• **About this task**
Recast the rows between the line containing "coordinates (70, 422)." and the line containing "coordinates (462, 544).", inclusive, as a Markdown table with the columns No. and Line, numbering each line and skipping blank lines.

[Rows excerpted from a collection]
========================================================================
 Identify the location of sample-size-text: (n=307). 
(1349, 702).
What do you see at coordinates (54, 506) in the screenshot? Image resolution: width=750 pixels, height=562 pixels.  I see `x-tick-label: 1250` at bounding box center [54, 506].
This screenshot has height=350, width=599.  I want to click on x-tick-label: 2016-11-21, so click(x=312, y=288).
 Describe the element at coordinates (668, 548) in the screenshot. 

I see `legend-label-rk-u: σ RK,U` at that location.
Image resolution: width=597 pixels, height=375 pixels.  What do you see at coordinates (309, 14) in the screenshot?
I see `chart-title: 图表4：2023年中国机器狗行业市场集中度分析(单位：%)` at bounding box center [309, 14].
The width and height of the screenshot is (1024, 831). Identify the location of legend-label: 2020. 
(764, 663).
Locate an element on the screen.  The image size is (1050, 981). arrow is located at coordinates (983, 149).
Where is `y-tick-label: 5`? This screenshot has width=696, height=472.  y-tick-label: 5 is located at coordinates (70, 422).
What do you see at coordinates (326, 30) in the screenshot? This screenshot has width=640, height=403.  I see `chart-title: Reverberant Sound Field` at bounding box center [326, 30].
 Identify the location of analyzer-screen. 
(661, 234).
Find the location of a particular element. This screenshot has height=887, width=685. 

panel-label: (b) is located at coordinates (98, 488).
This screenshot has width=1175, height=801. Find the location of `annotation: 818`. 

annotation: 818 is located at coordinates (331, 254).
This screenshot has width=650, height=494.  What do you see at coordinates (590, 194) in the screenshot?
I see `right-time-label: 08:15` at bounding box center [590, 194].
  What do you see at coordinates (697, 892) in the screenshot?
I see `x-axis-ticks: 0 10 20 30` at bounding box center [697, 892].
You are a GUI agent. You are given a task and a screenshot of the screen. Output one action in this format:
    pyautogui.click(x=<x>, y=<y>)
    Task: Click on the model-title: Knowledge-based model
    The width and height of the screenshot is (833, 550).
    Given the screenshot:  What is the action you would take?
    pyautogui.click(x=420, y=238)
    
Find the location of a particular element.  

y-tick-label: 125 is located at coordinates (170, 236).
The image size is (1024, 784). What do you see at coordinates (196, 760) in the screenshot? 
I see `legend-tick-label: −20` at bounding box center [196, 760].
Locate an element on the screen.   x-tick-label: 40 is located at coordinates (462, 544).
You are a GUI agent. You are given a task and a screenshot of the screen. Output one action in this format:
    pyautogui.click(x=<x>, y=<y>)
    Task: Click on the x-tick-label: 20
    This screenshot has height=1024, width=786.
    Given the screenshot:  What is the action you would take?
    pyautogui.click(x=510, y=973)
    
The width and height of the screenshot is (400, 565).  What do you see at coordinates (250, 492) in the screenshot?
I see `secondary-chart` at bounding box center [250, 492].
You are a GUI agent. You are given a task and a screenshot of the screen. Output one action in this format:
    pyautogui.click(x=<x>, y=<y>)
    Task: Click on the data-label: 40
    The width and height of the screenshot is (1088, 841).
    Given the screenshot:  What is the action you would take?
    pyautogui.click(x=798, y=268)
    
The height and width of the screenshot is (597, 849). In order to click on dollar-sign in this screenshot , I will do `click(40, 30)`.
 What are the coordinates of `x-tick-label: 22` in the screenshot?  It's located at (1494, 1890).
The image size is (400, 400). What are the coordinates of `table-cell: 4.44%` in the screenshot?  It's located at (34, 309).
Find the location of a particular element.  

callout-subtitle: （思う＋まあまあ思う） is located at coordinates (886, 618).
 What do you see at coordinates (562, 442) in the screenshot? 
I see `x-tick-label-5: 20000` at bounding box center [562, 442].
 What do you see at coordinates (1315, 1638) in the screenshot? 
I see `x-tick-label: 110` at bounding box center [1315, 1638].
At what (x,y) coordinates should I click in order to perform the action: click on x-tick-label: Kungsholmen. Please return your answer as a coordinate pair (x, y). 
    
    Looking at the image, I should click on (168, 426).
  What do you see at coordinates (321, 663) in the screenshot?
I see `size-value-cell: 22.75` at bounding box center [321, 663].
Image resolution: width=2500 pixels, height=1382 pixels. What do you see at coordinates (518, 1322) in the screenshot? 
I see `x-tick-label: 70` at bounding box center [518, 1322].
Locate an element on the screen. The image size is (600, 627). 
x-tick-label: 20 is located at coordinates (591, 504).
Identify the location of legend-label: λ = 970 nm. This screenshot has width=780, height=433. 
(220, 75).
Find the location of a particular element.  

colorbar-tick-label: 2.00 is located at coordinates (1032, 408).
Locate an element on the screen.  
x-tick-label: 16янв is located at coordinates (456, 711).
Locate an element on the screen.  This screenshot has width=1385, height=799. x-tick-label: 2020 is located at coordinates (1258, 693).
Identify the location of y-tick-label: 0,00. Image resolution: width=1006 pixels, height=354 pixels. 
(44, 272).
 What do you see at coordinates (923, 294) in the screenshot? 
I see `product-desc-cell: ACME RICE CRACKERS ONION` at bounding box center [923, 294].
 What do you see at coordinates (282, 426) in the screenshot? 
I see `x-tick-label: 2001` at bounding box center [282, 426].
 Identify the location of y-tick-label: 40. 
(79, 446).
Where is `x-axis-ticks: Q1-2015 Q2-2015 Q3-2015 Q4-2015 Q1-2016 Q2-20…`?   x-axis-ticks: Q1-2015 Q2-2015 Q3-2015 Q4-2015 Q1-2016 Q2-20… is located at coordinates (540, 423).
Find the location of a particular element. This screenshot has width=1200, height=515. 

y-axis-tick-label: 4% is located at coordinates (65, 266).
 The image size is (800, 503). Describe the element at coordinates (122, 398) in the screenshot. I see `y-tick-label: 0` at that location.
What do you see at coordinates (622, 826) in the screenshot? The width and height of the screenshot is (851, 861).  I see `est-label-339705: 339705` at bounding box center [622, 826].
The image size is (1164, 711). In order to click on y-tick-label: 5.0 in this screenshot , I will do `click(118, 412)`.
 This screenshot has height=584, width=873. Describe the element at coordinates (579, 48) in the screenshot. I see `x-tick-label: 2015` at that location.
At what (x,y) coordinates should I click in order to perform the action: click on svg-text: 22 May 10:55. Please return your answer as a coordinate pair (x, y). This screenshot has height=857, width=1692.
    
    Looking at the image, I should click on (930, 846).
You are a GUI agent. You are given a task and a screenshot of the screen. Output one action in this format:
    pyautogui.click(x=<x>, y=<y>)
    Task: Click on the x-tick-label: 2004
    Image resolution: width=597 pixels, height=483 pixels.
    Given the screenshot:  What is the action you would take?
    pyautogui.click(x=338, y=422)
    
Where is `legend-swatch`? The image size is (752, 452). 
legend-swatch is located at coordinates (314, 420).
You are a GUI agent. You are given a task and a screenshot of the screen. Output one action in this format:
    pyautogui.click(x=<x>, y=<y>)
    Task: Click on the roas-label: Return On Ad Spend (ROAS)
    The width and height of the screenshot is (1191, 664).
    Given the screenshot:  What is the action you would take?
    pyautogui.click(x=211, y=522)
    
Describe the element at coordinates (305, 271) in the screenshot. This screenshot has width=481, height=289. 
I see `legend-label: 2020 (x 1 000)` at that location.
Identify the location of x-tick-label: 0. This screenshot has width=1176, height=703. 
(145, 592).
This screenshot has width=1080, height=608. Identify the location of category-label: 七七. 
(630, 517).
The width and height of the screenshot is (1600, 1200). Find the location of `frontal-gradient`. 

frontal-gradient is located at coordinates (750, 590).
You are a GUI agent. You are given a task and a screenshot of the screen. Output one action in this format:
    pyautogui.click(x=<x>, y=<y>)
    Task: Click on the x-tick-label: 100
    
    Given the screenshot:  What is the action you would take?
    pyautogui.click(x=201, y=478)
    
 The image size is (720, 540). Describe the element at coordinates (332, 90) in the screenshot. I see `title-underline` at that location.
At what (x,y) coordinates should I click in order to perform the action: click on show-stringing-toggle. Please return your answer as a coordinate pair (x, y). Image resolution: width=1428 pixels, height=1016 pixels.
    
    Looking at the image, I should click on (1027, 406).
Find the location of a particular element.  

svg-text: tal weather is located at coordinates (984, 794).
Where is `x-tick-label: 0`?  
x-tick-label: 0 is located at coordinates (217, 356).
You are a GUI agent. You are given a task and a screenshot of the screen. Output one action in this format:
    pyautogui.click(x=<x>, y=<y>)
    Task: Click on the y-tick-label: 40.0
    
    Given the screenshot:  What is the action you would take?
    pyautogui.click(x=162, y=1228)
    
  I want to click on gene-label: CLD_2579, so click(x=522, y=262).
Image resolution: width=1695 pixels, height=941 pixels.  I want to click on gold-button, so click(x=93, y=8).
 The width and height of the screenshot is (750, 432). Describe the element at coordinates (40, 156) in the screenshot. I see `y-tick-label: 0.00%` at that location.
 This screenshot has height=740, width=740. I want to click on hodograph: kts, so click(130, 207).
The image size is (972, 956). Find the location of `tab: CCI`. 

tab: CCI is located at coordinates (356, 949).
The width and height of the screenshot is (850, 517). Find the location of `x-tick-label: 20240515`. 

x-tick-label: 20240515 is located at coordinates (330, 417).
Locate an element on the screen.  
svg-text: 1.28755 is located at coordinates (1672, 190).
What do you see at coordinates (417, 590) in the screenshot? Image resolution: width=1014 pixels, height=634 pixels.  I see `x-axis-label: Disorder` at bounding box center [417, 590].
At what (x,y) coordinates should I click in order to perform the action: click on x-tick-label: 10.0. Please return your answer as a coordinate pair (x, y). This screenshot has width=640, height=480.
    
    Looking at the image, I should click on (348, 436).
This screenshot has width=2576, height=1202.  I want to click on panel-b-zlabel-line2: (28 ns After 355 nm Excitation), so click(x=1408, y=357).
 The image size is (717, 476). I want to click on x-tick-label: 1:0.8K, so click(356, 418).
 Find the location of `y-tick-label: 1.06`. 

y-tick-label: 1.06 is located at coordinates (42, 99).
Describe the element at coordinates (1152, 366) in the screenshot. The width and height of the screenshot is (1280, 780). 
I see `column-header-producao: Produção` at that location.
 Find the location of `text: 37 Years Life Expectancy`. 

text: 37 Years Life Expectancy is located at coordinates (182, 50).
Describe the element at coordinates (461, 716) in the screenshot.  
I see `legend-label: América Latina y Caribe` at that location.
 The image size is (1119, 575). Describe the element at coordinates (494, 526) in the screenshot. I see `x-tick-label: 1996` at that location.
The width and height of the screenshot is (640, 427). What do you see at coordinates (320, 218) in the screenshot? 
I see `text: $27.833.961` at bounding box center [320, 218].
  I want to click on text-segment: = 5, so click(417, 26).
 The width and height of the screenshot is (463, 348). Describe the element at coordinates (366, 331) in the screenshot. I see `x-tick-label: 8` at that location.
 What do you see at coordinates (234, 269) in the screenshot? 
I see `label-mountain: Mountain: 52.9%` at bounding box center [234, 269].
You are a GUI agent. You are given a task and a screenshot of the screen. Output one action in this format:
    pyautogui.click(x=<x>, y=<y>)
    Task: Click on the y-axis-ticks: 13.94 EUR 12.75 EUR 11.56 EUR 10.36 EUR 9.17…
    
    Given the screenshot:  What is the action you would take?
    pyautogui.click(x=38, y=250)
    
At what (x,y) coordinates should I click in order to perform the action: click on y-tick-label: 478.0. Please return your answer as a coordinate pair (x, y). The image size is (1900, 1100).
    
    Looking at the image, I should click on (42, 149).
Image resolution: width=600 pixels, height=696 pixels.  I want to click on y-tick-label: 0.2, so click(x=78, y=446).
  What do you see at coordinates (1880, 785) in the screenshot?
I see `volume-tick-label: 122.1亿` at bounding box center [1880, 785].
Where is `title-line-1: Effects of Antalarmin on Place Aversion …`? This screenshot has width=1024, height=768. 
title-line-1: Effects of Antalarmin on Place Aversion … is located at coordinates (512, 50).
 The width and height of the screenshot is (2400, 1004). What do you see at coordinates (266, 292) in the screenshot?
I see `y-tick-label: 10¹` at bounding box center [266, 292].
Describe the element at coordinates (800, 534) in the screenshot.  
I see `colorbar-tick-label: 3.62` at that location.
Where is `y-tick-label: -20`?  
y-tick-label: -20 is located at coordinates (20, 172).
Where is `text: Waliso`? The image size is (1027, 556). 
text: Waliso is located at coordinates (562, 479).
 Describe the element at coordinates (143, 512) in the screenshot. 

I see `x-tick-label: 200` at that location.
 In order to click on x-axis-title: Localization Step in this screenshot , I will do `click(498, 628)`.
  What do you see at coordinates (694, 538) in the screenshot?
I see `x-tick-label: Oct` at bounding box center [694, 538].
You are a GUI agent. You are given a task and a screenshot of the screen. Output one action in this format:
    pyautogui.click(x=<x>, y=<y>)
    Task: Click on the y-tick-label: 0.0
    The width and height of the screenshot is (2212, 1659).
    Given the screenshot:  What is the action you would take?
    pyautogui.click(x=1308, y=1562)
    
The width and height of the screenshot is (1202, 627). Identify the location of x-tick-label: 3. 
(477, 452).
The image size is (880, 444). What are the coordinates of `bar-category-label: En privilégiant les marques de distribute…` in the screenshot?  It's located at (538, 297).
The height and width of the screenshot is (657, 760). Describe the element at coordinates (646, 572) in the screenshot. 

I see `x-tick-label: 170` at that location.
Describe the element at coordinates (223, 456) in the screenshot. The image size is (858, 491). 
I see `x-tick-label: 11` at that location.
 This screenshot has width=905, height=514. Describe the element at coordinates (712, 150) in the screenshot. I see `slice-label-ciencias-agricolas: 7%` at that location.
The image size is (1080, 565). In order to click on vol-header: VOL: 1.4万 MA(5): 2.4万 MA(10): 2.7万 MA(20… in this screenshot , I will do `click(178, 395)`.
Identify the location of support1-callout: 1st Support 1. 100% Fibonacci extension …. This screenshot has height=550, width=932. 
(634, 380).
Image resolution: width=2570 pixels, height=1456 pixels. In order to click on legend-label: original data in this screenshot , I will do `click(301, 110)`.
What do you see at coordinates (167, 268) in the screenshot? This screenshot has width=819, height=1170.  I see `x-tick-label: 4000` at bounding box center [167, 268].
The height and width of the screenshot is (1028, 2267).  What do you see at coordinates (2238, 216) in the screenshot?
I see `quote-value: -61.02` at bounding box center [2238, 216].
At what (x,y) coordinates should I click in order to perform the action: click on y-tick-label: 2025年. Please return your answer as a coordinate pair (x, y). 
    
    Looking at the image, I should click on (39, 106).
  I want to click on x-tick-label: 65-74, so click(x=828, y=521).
========================================================================
• **Task result**
| No. | Line |
|---|---|
| 1 | Where is `y-tick-label: 5`? This screenshot has width=696, height=472.  y-tick-label: 5 is located at coordinates (70, 422). |
| 2 | What do you see at coordinates (326, 30) in the screenshot? This screenshot has width=640, height=403.  I see `chart-title: Reverberant Sound Field` at bounding box center [326, 30]. |
| 3 |  Identify the location of analyzer-screen.  |
| 4 | (661, 234). |
| 5 | Find the location of a particular element. This screenshot has height=887, width=685.  |
| 6 | panel-label: (b) is located at coordinates (98, 488). |
| 7 | This screenshot has width=1175, height=801. Find the location of `annotation: 818`.  |
| 8 | annotation: 818 is located at coordinates (331, 254). |
| 9 | This screenshot has width=650, height=494.  What do you see at coordinates (590, 194) in the screenshot? |
| 10 | I see `right-time-label: 08:15` at bounding box center [590, 194]. |
| 11 |   What do you see at coordinates (697, 892) in the screenshot? |
| 12 | I see `x-axis-ticks: 0 10 20 30` at bounding box center [697, 892]. |
| 13 | You are a GUI agent. You are given a task and a screenshot of the screen. Output one action in this format: |
| 14 |     pyautogui.click(x=<x>, y=<y>) |
| 15 |     Task: Click on the model-title: Knowledge-based model |
| 16 |     The width and height of the screenshot is (833, 550). |
| 17 |     Given the screenshot:  What is the action you would take? |
| 18 |     pyautogui.click(x=420, y=238) |
| 19 | Find the location of a particular element.   |
| 20 | y-tick-label: 125 is located at coordinates (170, 236). |
| 21 | The image size is (1024, 784). What do you see at coordinates (196, 760) in the screenshot?  |
| 22 | I see `legend-tick-label: −20` at bounding box center [196, 760]. |
| 23 | Locate an element on the screen.   x-tick-label: 40 is located at coordinates (462, 544). |